Advanced process technologies should be considered and involved in a successful energy management exercise. These can offer significant opportunities for improved energy and plant performance. Technologies such as enhanced heat exchangers, high-performance internals, new reaction internals, power recovery turbines, and improved catalysts are part of an effective energy management plan.

Another key area is utilities optimization. In other words, one of the keys to reducing energy costs is balancing changing energy demands from the process with adequate supply from the utilities. Effective energy management should provide solutions to manage the supply/demand equation and optimize machinery and equipment operation such as steam turbine and boiler performance.

Fuel management is also important. In many plants 10-45% of input gases or hydrocarbons are used as fuel. Saving and recovering valuable components in fuel gas system, such as C2 recovery of fuel gases in some petrochemical plants, not only reduces emissions significantly, but also enhances plant performance, such as catalyst utilization, and product yields.

Energy monitoring and management exercises

To optimize energy consumption, the first step is monitoring; compact and powerful monitoring units for recording all consumption data related to energy and power generation, distribution, and consumption can be used. They can be linked to the automation, energy, and power management system.

The next step is “energy evaluation.” For energy management purposes, the energy data should be processed further. There are available energy management packages, and purpose-built or modified packages can be used. For instance, a suitable package should evaluate and display the generation, distribution, and consumption of energy and the associated energy costs of a plant. Thus, energy costs can be divided according to the consumers, permitting identification of high consumers and potential savings. Innovative energy and power management systems can provide the basis for economical and optimized energy management; such a system comprises the recording of energy data, data processing, versatile analysis, and forecasting options, as well as prediction of relevant energy data and parameters.

While energy monitoring and management can reduce energy costs by up 30% in new plants, the use of comprehensive technologies and tools such as energy-efficient electric motors or variable-speed drives can provide energy savings up to 60% in older plants.

Energy monitoring and management workshops, meetings, and one-to-one discussions: Energy workshops to identify new projects and review performance should be planned periodically. Frequent virtual meetings to share best practices and successes between locations can also be very effective if planned properly. An important consideration is, for some teams and groups, HAZOP-type meetings for energy management might not be effective; for instance, some technicians and engineers might not share their impressions or potential improvements in a formal meeting. Often one-to-one meetings can offer better opportunities for some energy management discussions.

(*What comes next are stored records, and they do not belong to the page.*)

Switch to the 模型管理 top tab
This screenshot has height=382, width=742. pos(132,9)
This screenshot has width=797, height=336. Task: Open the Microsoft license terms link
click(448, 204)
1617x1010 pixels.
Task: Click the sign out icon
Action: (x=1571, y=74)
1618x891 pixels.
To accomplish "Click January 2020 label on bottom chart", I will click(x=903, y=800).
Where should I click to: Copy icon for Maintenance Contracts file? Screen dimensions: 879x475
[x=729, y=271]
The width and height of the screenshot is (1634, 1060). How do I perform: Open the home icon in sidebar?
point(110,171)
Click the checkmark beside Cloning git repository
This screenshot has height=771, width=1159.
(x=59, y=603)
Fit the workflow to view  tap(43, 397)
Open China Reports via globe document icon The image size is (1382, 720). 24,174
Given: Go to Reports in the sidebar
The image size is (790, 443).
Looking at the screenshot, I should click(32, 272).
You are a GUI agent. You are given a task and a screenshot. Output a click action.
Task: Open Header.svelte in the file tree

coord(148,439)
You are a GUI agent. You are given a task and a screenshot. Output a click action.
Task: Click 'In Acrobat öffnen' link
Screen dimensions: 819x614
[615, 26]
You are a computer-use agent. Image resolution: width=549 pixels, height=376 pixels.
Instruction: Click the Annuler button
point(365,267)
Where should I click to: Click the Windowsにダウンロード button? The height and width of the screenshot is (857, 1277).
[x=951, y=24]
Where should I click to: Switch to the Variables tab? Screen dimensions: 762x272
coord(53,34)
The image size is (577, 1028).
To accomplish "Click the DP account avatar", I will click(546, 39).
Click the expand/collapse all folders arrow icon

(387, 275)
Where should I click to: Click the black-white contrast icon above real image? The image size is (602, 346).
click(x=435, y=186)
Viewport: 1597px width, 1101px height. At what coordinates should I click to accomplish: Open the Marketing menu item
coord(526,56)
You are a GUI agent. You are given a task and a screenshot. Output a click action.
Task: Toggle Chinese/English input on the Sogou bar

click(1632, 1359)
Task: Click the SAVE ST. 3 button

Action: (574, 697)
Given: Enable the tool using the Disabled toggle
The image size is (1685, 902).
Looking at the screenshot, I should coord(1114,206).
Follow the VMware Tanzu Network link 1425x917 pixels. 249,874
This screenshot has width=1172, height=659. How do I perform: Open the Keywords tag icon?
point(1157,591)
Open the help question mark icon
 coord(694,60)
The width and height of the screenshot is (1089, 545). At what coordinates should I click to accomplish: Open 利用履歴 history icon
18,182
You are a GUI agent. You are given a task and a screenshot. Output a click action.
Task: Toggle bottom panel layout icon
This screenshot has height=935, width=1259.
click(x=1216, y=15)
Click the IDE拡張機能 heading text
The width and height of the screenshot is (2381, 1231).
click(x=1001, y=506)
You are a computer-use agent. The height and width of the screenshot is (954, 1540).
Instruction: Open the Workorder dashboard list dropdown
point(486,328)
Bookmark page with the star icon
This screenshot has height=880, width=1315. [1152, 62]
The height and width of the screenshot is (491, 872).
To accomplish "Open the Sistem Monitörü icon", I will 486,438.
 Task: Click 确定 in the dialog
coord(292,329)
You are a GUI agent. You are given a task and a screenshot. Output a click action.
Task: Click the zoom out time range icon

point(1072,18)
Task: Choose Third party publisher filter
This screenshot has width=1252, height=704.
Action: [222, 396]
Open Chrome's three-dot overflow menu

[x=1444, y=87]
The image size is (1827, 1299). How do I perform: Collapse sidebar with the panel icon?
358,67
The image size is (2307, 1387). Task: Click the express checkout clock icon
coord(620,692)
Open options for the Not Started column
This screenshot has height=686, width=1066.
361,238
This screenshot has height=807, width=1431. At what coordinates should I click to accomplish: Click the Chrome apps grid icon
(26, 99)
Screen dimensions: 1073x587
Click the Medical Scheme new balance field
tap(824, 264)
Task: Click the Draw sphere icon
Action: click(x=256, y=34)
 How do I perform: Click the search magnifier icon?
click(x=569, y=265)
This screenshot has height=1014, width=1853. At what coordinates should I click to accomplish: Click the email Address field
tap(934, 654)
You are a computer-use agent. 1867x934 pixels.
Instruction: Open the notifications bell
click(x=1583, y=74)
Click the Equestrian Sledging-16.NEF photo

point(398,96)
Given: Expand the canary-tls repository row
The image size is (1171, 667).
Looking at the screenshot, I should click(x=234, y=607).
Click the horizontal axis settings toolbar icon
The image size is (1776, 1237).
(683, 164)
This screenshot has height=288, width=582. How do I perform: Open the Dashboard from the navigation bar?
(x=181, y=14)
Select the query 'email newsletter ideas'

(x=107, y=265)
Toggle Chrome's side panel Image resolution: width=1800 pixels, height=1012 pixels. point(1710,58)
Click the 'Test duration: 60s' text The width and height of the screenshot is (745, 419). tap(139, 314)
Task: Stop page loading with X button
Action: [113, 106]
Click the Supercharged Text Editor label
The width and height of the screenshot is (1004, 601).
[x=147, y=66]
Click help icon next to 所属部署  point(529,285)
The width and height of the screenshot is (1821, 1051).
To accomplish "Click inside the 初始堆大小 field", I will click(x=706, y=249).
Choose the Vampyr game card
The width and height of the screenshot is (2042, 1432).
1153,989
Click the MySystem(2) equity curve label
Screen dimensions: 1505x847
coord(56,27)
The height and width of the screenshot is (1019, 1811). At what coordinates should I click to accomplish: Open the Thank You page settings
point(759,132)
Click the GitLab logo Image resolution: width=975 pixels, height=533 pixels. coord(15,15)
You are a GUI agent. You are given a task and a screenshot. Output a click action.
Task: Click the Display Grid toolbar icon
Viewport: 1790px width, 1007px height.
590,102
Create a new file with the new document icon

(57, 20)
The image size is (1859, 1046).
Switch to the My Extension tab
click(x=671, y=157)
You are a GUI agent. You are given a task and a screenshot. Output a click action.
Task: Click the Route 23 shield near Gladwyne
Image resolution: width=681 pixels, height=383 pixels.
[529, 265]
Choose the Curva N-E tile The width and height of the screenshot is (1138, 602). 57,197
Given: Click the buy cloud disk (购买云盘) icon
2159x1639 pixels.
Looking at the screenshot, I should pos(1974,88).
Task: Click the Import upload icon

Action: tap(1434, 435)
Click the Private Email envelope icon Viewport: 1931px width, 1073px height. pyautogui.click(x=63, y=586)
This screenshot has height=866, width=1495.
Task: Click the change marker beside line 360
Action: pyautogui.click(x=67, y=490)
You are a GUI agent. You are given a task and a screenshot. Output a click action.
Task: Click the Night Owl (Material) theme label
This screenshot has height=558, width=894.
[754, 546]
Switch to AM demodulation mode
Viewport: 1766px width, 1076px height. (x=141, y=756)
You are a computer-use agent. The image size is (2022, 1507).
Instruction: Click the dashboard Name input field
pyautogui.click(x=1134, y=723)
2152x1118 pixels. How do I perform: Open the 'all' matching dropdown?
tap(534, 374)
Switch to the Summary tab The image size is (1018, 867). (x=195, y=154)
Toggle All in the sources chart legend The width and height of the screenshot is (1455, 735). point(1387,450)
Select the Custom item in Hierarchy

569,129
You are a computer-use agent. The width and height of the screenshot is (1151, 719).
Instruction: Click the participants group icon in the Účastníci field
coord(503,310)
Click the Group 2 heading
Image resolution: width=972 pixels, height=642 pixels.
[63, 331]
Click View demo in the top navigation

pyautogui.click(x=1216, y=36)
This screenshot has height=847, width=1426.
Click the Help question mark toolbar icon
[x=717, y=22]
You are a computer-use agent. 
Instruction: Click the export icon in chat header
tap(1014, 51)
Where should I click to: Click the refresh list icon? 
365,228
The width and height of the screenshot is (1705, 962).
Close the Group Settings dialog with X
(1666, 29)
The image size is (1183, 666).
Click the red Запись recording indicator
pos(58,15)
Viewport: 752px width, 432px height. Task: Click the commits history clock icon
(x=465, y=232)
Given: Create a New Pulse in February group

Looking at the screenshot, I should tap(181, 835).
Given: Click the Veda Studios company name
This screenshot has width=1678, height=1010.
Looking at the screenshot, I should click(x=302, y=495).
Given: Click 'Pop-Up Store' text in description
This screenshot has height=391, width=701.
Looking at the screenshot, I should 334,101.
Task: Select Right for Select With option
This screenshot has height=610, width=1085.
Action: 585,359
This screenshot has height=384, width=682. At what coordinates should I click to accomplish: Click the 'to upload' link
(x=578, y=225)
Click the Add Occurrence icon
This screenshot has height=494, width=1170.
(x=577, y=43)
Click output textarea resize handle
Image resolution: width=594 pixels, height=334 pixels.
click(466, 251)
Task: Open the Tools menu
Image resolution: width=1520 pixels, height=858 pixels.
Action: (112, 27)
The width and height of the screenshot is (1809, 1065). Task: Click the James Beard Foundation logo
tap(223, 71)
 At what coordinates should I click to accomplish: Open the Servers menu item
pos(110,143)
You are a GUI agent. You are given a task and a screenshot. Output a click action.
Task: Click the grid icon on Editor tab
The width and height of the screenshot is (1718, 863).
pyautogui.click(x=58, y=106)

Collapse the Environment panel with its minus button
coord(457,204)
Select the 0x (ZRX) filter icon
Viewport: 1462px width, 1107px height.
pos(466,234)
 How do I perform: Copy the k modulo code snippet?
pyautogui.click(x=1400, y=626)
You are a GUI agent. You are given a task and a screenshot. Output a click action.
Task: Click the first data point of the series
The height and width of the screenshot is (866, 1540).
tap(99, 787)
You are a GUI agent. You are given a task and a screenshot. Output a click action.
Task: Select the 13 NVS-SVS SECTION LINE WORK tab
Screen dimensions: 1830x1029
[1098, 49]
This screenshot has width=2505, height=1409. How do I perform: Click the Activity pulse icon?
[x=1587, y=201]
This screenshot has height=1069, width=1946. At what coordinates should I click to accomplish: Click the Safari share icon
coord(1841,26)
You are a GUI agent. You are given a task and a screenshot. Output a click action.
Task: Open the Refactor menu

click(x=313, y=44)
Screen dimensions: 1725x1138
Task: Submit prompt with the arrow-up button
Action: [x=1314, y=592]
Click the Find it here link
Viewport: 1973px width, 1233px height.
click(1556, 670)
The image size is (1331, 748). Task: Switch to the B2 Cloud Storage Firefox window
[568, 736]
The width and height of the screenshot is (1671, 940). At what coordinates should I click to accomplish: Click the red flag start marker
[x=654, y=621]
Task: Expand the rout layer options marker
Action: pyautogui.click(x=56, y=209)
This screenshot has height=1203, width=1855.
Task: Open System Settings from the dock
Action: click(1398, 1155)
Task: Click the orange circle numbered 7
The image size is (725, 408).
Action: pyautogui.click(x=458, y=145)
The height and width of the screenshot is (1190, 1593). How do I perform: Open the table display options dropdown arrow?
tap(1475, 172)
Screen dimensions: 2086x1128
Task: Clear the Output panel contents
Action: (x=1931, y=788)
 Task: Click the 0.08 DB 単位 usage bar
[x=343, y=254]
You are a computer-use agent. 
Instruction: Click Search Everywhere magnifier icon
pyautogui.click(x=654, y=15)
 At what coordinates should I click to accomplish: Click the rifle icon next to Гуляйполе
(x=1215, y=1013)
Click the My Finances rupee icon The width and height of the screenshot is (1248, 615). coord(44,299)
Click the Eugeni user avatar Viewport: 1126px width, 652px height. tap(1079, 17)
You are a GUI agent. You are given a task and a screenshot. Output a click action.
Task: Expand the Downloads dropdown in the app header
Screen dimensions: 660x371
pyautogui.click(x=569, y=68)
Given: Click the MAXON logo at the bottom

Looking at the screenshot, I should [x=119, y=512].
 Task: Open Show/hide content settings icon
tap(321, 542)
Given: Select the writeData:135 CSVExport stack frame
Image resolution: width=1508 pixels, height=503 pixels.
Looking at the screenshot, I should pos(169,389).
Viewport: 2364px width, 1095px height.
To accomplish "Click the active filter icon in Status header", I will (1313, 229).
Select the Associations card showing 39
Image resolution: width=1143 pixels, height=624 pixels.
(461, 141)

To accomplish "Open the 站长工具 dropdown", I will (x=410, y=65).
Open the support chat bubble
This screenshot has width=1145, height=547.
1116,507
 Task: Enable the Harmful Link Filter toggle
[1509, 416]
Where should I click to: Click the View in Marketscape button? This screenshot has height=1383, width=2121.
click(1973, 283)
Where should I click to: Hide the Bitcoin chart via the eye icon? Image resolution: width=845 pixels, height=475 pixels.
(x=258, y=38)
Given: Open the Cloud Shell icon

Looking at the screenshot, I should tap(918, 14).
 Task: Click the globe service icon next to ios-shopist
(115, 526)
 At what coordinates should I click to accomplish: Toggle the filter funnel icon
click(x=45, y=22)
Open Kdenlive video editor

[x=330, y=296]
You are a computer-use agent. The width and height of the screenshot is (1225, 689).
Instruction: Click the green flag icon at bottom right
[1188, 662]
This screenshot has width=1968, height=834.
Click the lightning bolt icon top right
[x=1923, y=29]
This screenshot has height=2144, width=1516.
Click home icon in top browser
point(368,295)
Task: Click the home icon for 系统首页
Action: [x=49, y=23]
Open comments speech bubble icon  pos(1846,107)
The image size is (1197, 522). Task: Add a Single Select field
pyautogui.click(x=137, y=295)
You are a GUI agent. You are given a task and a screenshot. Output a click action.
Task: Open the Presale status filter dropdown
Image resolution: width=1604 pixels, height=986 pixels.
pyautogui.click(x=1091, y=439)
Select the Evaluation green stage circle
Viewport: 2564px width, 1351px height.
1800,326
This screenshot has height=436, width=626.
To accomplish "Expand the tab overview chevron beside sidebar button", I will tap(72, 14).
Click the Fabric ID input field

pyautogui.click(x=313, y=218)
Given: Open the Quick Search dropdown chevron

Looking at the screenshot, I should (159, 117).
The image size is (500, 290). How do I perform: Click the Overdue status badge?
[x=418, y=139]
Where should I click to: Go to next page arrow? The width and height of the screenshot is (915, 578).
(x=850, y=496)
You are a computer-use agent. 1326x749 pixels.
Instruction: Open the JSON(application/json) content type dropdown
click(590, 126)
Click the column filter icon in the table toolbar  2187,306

Energy monitoring and management in maintenance and operations: This includes better operation of steam systems, insulation, and cooling towers for superior energy efficiency.

New technologies and facilities: Implementation of advanced process and machinery control technologies is an important consideration; waste heat recovery and combined heat and power concepts should be considered.

Machinery thermal monitoring and management

Over the past decade, thermal monitoring and management of machineries have started to receive more attention. In fact, with the increasing requirements for compactness, energy efficiency, cost reduction, lightweight design, and extreme temperatures, along with the need to fully exploit new topologies and materials, it is now necessary to analyze, monitor, and manage the thermal circuit of machinery to the same extent as the other aspects such as fluid dynamic.